Open dandrewstewart opened 7 years ago

dandrewstewart commented 7 years ago

I wonder if, on cue (e.g., a particular word is typed), part of the written text (e.g., words) could break apart and then reconfigure on the screen to form "larger words" – letters break apart and then, reassemble to create a large character or word. In this idea, I am thinking about the emoji. Could the letters break apart to form a particular emoji on the screen – temporarily? To push this a bit farther, I was even imagining an integration with Live YT, where the words break apart to form a frame in which a YT video presents itself – that's crazy and difficult, yes?

panavrin commented 7 years ago

let me split this into two part. First, you want to capture certain word right?

let's say we have two types of osc messages \register hello (app --> LW) \discovered hello (LW --> app)

so an app can register any word of your interest so that whenever a live writer type the registered word it will send \discovered osc message to the app, which can trigger certain sound or send another osc message to LW for the visual effect that you want. This can be done shortly. If you think this will be useful, we can create another issue and deal with it separately.

the latter part of visualizing certain shape that you want is very challenging but very intriguing.
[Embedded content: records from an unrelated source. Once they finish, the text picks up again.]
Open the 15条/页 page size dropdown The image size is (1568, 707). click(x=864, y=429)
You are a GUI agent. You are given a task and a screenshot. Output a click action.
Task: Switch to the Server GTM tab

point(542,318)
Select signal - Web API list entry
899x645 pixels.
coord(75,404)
It almost like an idea that I provide an image that works like a magnet and all the letters are like iron shavings. Right? I do now know how yet. Again I will have to look into this. I do not know yet.

dandrewstewart commented 6 years ago

This issue is probably for future-future development. In my Max, I have already resolved the /registered, /discovered concept. At ICLC2017, I typed the names of participants in LW. My Max patch recognised the name and then, told LW to auto-type a quote from the respective participant.

For the "iron shavings" concept – great analogy ! I think this can be for the future. I see a lot of interesting potential here. A way to break words a part and then, have them reform, etc. So, fundamentally (and visually) a way to influence structure of the creative writing process.